Germany / England / France,
2005, 78 min
Shown in 2006
CREDITS
OTHER
COMMENTS
Werner Herzog was the 2006 Film Society Directing Award Recipient, interviewed on stage by David Sterritt.“I want to use imagery and sound in a way you have never before experienced.” This is how Werner Herzog describes his mesmerizing new science fiction/fantasy, a “space oratorio” (its original subheading) whose haunting music and environmental romanticism seem more attuned to the serene moments of Kubrick’s 2001: A Space Odyssey and Earth’s own otherworldly beauty than any ordinary sci-fi flick.

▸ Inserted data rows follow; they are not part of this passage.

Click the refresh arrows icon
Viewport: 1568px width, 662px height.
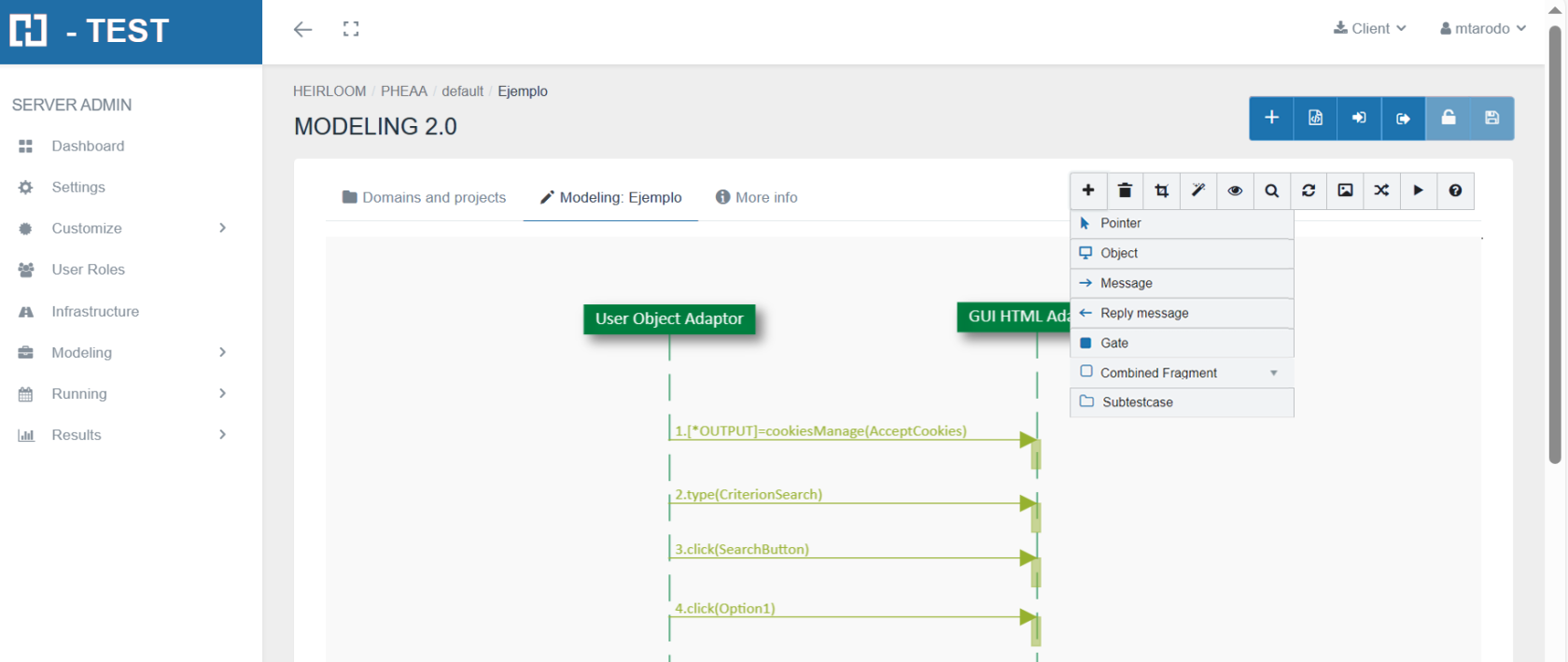pyautogui.click(x=1309, y=190)

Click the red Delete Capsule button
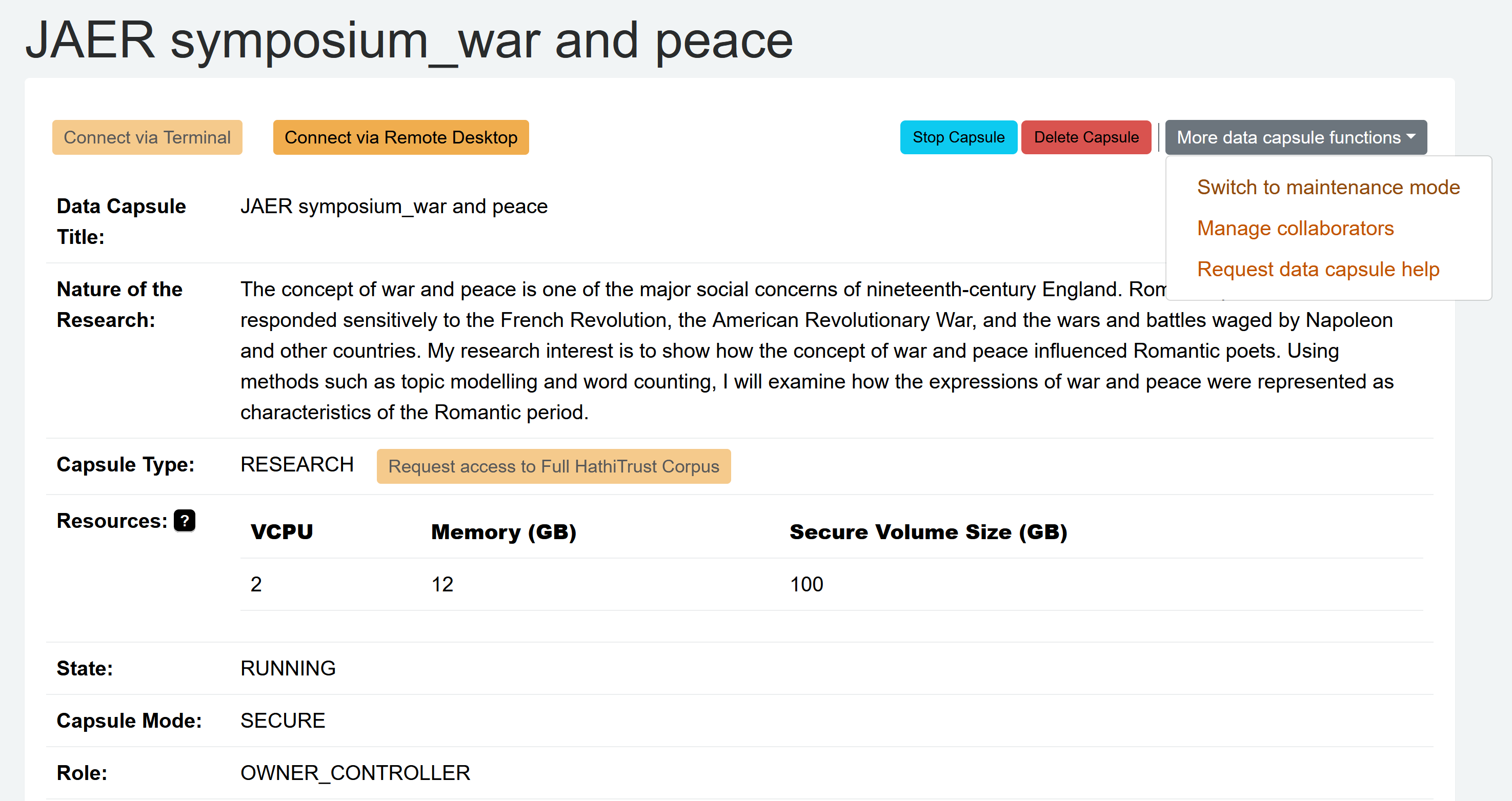[1086, 137]
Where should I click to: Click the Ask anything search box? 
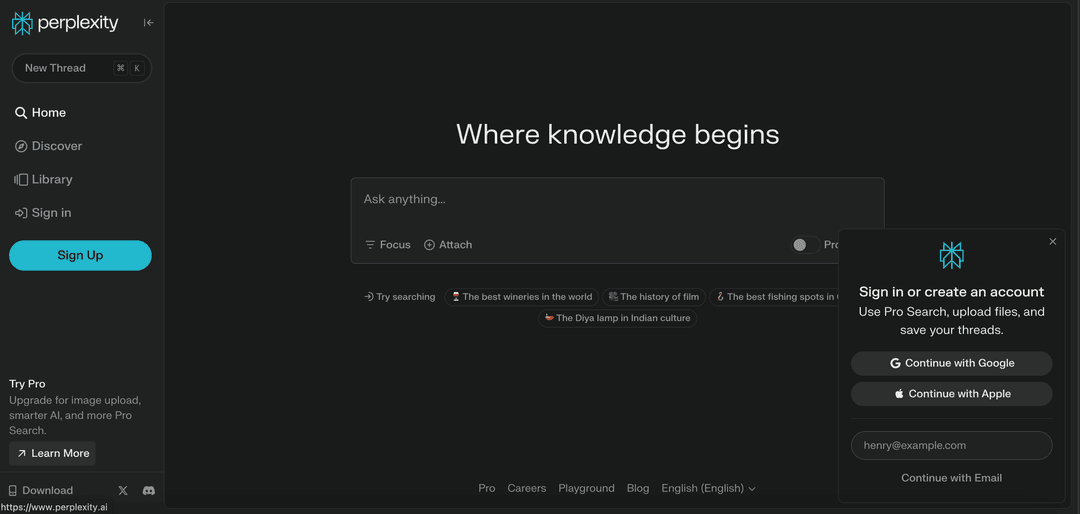(616, 200)
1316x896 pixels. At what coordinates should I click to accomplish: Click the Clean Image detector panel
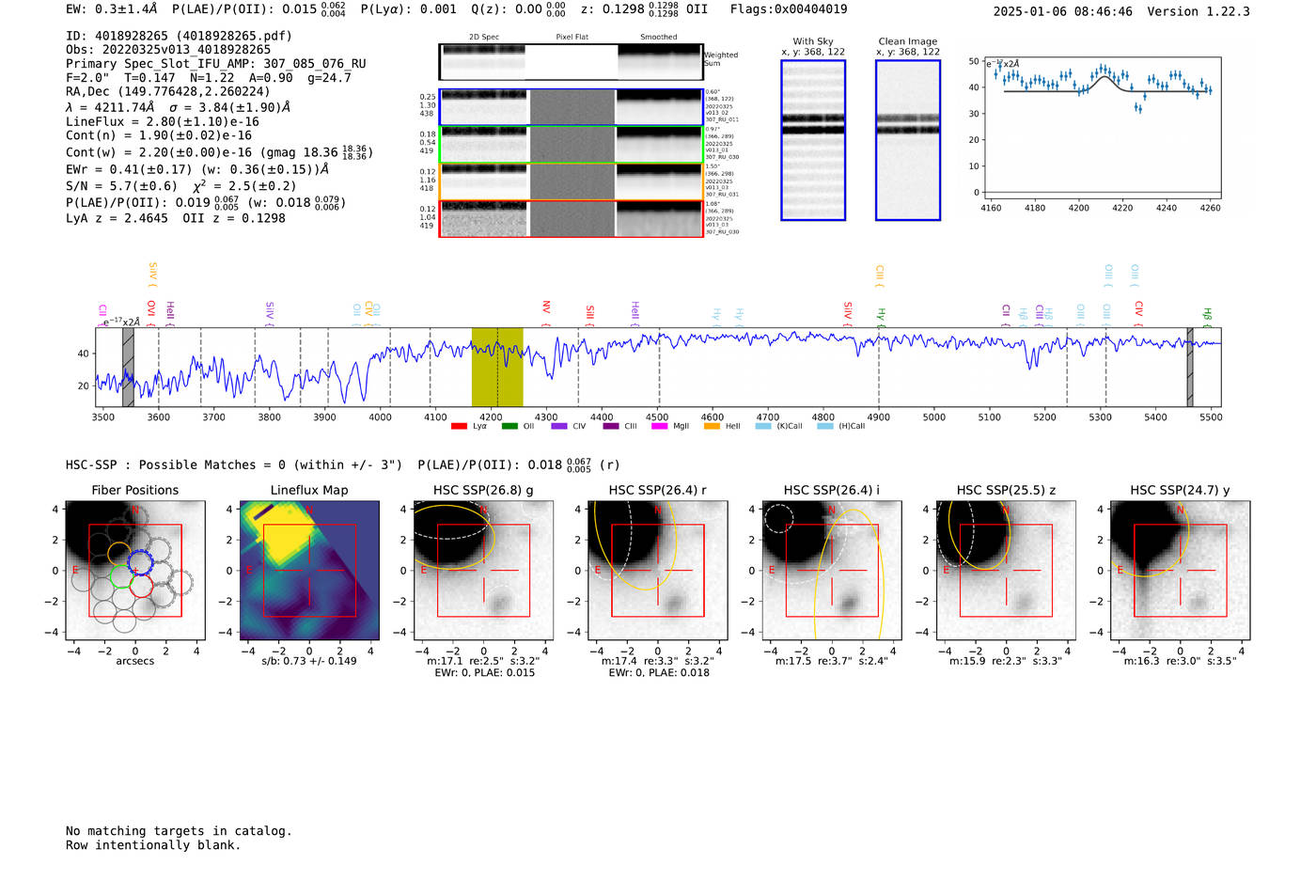point(907,140)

A Klaus Kinski-eyed Brad Dourif is a space alien gone to seed, living in an abandoned southern Californian ghost town (“We built a mall here, but nobody shopped”) and stewing over CIA conspiracies, Roswell cover-ups and eons-long interplanetary travel (“Our ancestors were great scientists, but the journey was long and boring and, by the time we finally arrived, we all just sucked.”) His literally down-to-earth ravings are intercut with images from “a secret interstellar NASA mission” to his own home planet, the “Wild Blue Yonder.” This audible fiction, however, is visual science: Herzog appropriates previously unseen footage of a 1989 NASA launch for the “interstellar” mission and uses underwater images from the Arctic ice shelf for the alien world. Herzog accompanies these strange visions with one of cinema’s most hypnotic scores—a blend of Handel opera, jazz cello, Senegalese vocals and a five-man Sardinian shepherd’s choir, it sounds like nothing and everything one has ever heard, simultaneously earthly and unearthly. Unclassifiable, luminous, but at times quite comic, The Wild Blue Yonder is Herzog’s most innovative film yet, skeptically questioning humanity’s wisdom while embracing its habitat’s incandescent beauty—one more otherworldly than outer space.